The “Can Women Have it All?” debate is still scorchingly present in American popular, social and political culture.  And why must women have to choose at all? Because myths die hard. Atalanta, Ann Marie, Joan and Shoshanna all faced the same fundamental decision at some or many points point in their fictional but representative lives, likely agonizing for at least a few minutes at each juncture.  “I would never dream of making you choose,” Joan said to Richard. What a poignant moment, in a simulated 1970, where a woman presented the issue at its most fundamental: it just isn’t fair. The persistence of myths necessitates the Sisyphean retelling of truths which are harder for many to believe. Free to Be…You and Me, the album and the book, is still popular and beloved for more than nostalgic reasons. We still need to be reminded of each of those basic feminist lessons. Atalanta keeps trying to prove that she can outrun her male suitors just to earn the right to make her own decision.

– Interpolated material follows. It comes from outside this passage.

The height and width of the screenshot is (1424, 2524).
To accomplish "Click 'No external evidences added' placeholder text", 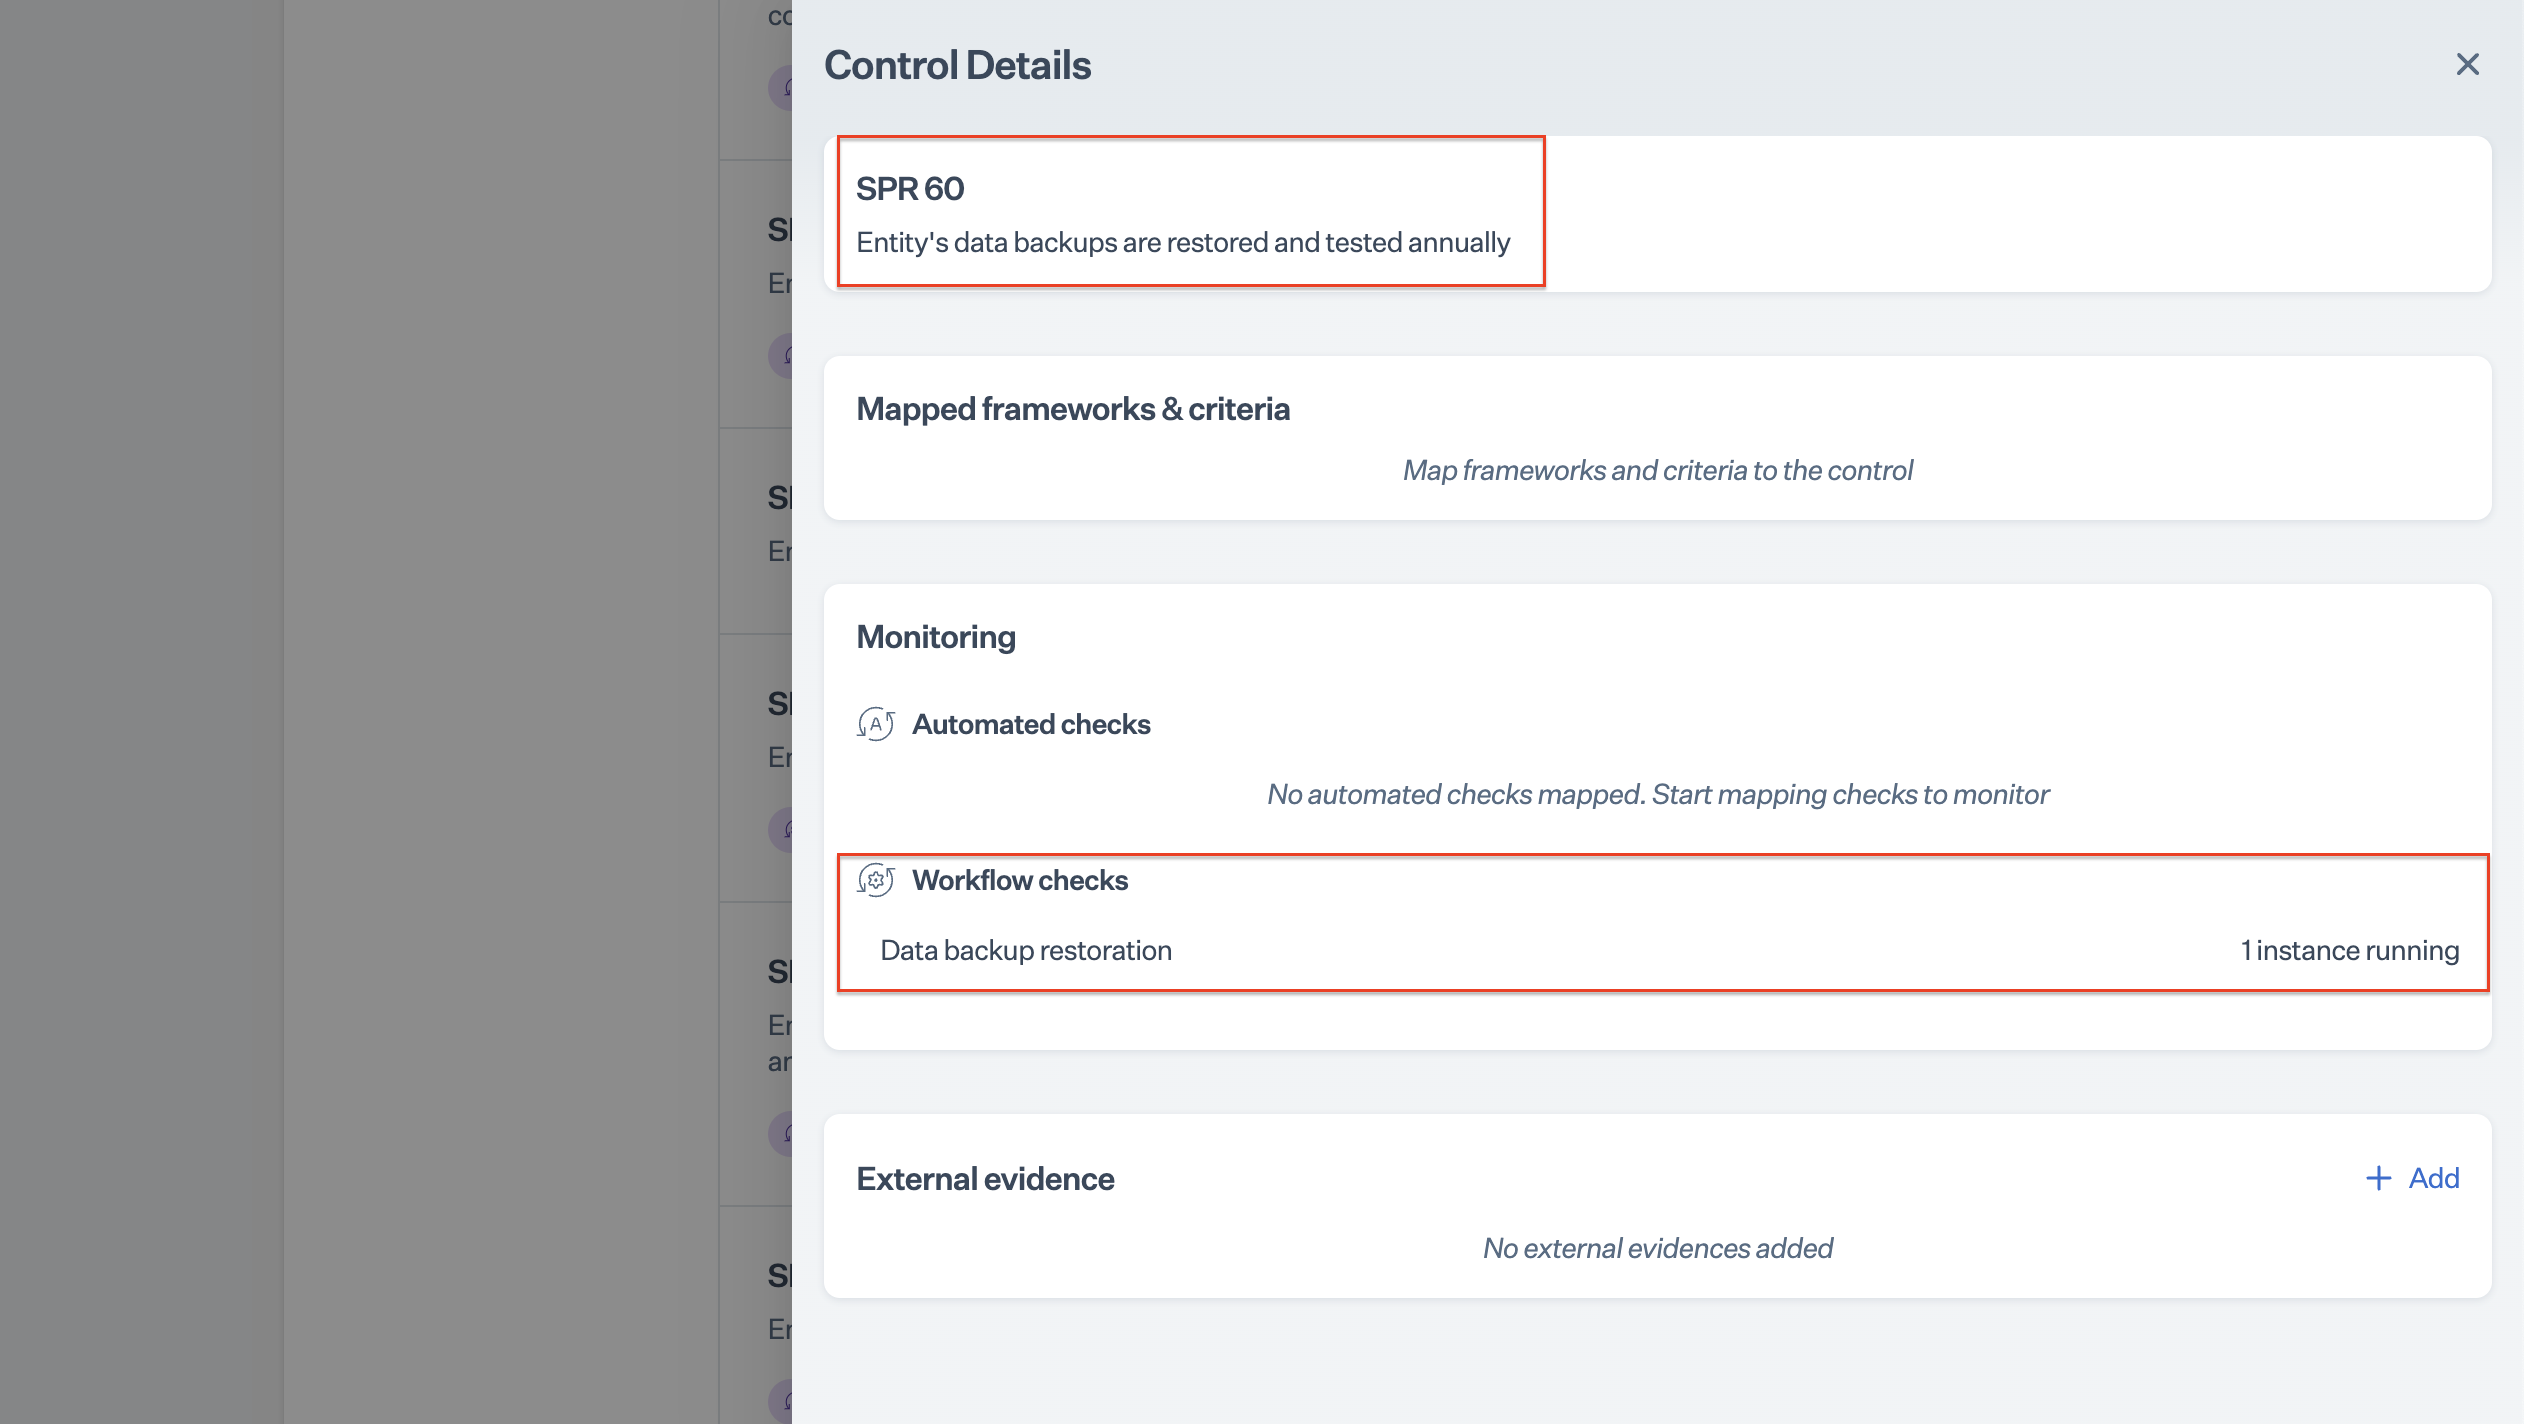I will click(1657, 1248).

Recent books corroborate the notion that women are still causing cultural upset when they choose work over love and/or family. While Kate Bolick’s Spinster: Making a Life of One’s Own and Meghan Daum’s Selfish, Shallow, and Self-Absorbed: Sixteen Writers on the Decision Not to Have Kids mean to celebrate and validate women making these choices, they (or their publishers) still couch it in a humorous phrase, coopting and reclaiming slurs as a presumed act of empowerment. The recently released Primates of Park Avenue: A Memoir wherein embedded informant Wednesday Martin reveals the habits and rituals of Manhattan’s Upper East Side wealthy women who ceded the bread winning to their husbands despite their own business acumen and success potential, surely does not intend to suggest that some women are unevolved mammals, but it evokes the intransigent idea that women’s place is in the home, or the playground, or are otherwise kept in some limited space.  Are we still not allowed to be free, you and me? Despite the fact that millions of women choose stay-at-home motherhood over careers outside the home and millions of others manage some version of balancing all of it, I still feel a thrill when I see a Shoshanna or a Joan narrowly escaping captivity. But it is a thrill I would gladly sacrifice for a Coke and a smile.